Tournons-nous vers le champ de bataille… Crise apocalyptique? Quelle crise? Où ça, la crise? Des interrogations étonnantes qui vous viennent en écoutant (d’après une dépêche Reuters de ce midi) Michel Gaudin, directeur général de la police nationale, qui a retrouvé sa sérénité, qui nous dit que « Les choses pourraient se normaliser très très rapidement ».

Des précisions chiffrées vous découvrent le pot aux roses : « Au total [pour la nuit de samedi à dimanche], 374 véhicules ont été brûlés, dont 298 en province et 76 en Ile-de-France, ce qui représente une baisse de 25% des incendies de ce type. Ces chiffres sont à comparer aux 502 véhicules brûlés, dont 86 en région parisienne et 416 en province, dans la nuit de vendredi à samedi.

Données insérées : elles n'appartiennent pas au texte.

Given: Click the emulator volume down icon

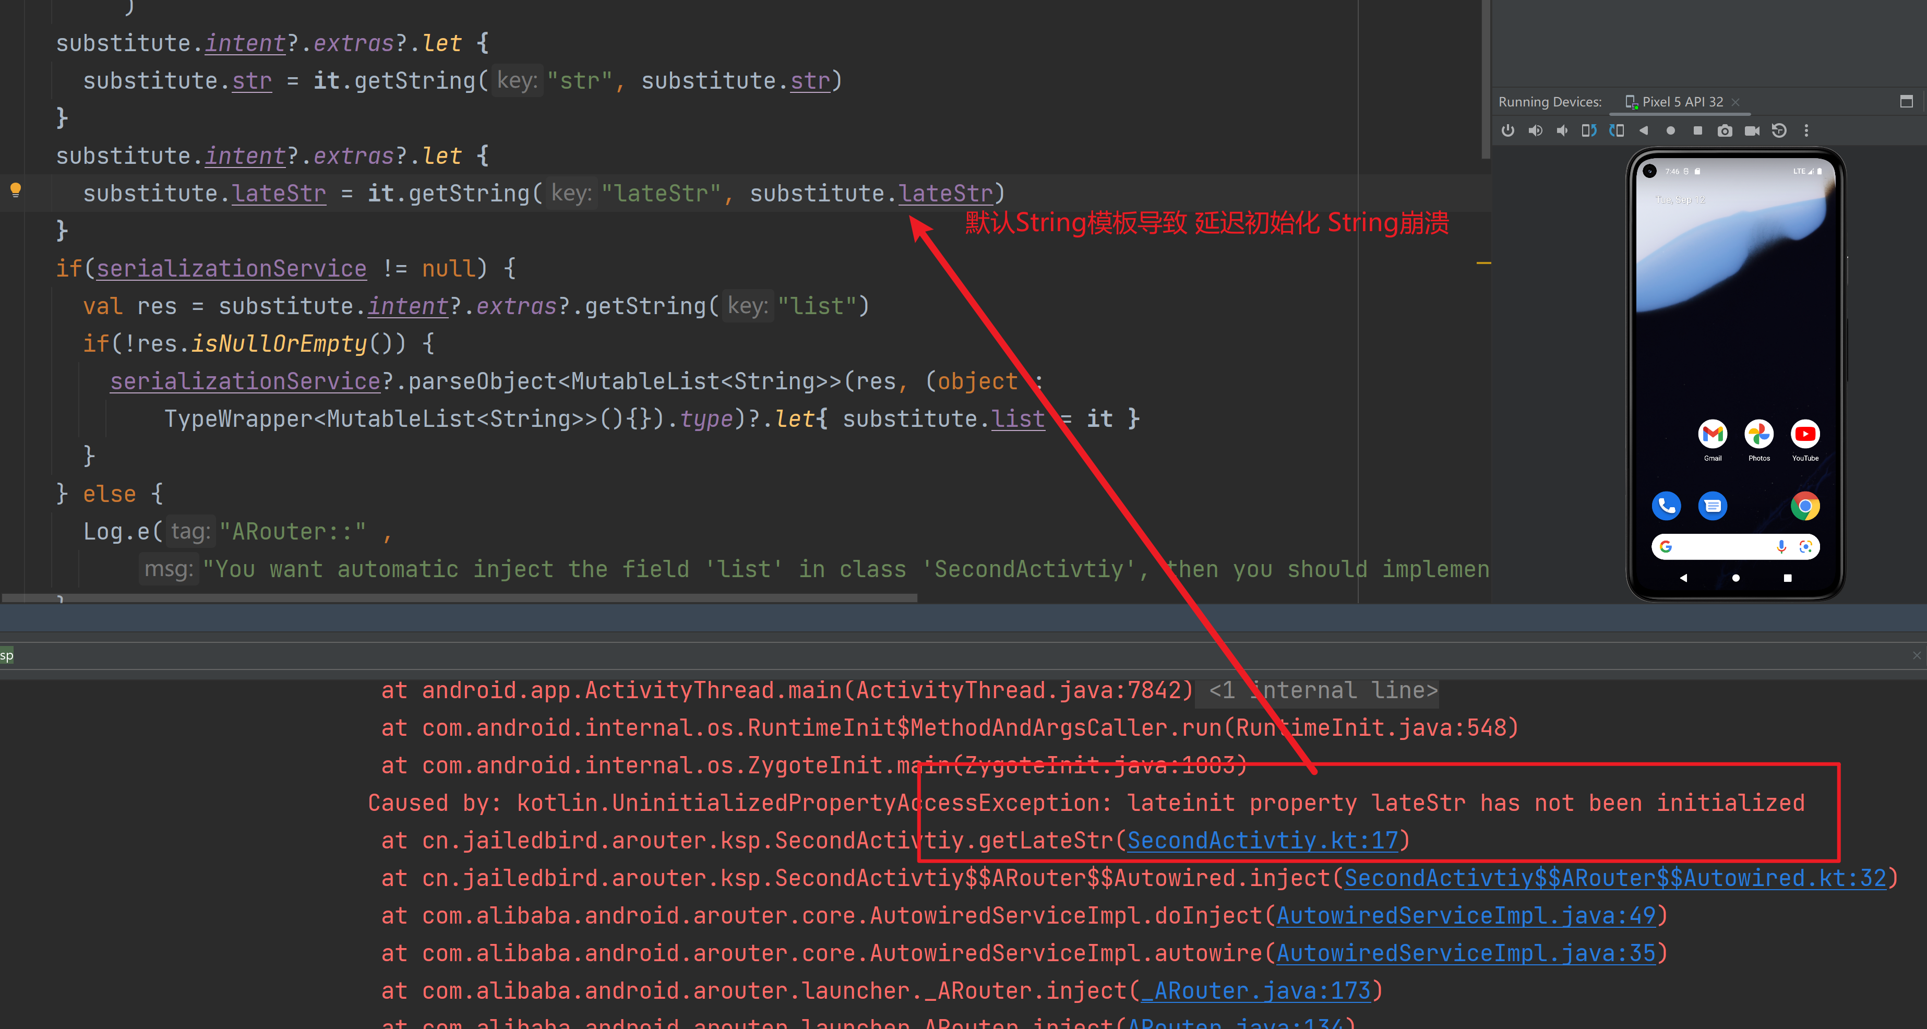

« “C'est quasiment le chiffre normal pour la région parisienne”, a précisé Michel Gaudin, relevant que la moyenne d'incendies de véhicules en Ile-de-France en “temps normal” était d'une centaine durant le week-end et de “40 à 50” en semaine. »

Alors, où est la crise? Ou plutôt : qu’est-ce que c’est qu’une crise, aujourd’hui? Les films qu’en fait la TV? Les humeurs des commentateurs? Les talk-shows et les équipes anglo-saxonnes envoyées sur place et qui doivent bien ramener quelque chose? Tiens, imaginez qu’il ait plu à torrents, style-Katrina en un peu plus civilisé, chaque jour, entre le 27 octobre et le 13 novembre, qu’est-ce qui se serait passé? (Nous voulons dire : ça brûle moins quand il pleut, et puis ça mouille, on préfère rester chez soi.) Par ailleurs, dans le même souffle (c’est le rapprochement qui est joli), nous apprenons qu’on peut se payer de “40 à 50” voitures par nuit, en semaine, et que c’est très bien, — une sorte de sport national des banlieues, — cela remplace la TV et les bistrots du temps jadis. Rien d’une crise, ça, simplement la “normale saisonnière”, la normalité.

Enseignement de la “crise des banlieues” : le plus difficile, aujourd’hui, est de savoir quand la normalité est une crise dissimulée et quand une crise est la normalité joliment fardée. Parfois, c’est les deux en même temps. Qu’en dira-t-on dans six mois? Voilà qui est intéressant. Restez aux aguets, virtualisme en bandoulière.